Lucy Gray cleared her throat and he glanced at her, forgetting all his thoughts.
“How come you’re here?” she asked but there was no anger in her tone. She sounded… hopeful.
He smiled, taking a step toward her. She stood her ground. “I asked.”
She eyed him curiously. “Asked.”
“Well, I had to make sure the songbird made it out alive.”
“Your hair,” she said simply.
He ran a hand through his buzzcut. “Peacekeeper.”
Nearer to her, he could see that her emotions were turbulent under her skin. She raised her hands which were somewhat trembling, and they hovered over his cheeks.
“When I didn’t see you after the arena,” she began, taking in a shaky breath. “I thought you’d died. But your dean, he said… he told me I survived you.”
She watched him carefully, assessing his reaction. If he’d lied or tell the truth.
A lie served no purpose here. After all, she killed as well.

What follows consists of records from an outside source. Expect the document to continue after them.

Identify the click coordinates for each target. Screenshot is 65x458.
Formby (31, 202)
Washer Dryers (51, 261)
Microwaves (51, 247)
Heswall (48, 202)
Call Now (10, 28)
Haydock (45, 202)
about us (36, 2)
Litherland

“He showed you the video of the boy I killed,” Coriolanus whispered and something like relief broke against the surface of her face.
She nodded.
“It was him or me,” he continued. He could still hear the squelch of slippery blood against the pavement. The feel of the heaviness of the bludger in his hands. The way the boy’s flesh gave in easy.
Coriolanus turned away, a hand covering his mouth as he felt his stomach turn. He didn’t want to remember that. Sacrifices had to be made, yes, but it wasn’t as if he enjoyed them. He wasn’t a psychopath.
Lucy Gray’s warm hands were on his cheeks, and she brought him back to her.
“It’s okay,” she whispered, their foreheads touching. “No one blames you. You did what you had to do.”
He nodded, squeezing his eyes shut.
“And you saved me from Billy Taupe tonight,” she said, laughing lightly but there was still a certain strained tone to her voice.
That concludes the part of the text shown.